Today, Donald Trump still weaves together fears of immigrants and “stolen” elections, talking without evidence of “millions” of “illegal votes” cast by “illegals.” It’s a demonstrable lie. Thousands of election officials from both parties and more than sixty courts affirmed his 2020 election defeat. Even blatantly partisan “investigations” in places like Arizona failed to find any evidence to overturn his defeat. Lies about voting machines were so plain that Fox News paid $787 million to settle just one of the resulting defamation suits.
History explains why this lie feels true to many people. Generations of voters and leaders have passed down such stories until they become a fact that “everybody knows.” It’s a part of the landscape to many people, a sort of folk wisdom.
We could look across the political spectrum and find many such beliefs, right and left, that “everybody knows” and that no evidence can support. Trump’s critics should not automatically assume they are superior in this respect!
But Trump relies heavily on what “everybody knows,” picking up on things people commonly repeat and amplifying them.
To those of any political persuasion who favor facts, history offers reassurance: such falsehoods have long been with us and don’t necessarily decide elections.

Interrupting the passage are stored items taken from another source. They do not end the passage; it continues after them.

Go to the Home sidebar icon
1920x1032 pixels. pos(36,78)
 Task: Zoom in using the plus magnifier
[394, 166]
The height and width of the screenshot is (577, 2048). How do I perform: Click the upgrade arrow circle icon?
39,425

History also offers useful context. When you understand why so many people claim to believe something that’s untrue, it’s easier to empathize—and to frame an effective answer.
The power of history is one thing that makes me so passionate about my books, and particularly Differ We Must, which I hope you will read for yourself.
Just curious, what is something ‘everyone knows’ on the left, that has no evidence or is not based on facts?
Good question. Is there anything anyone can come up with?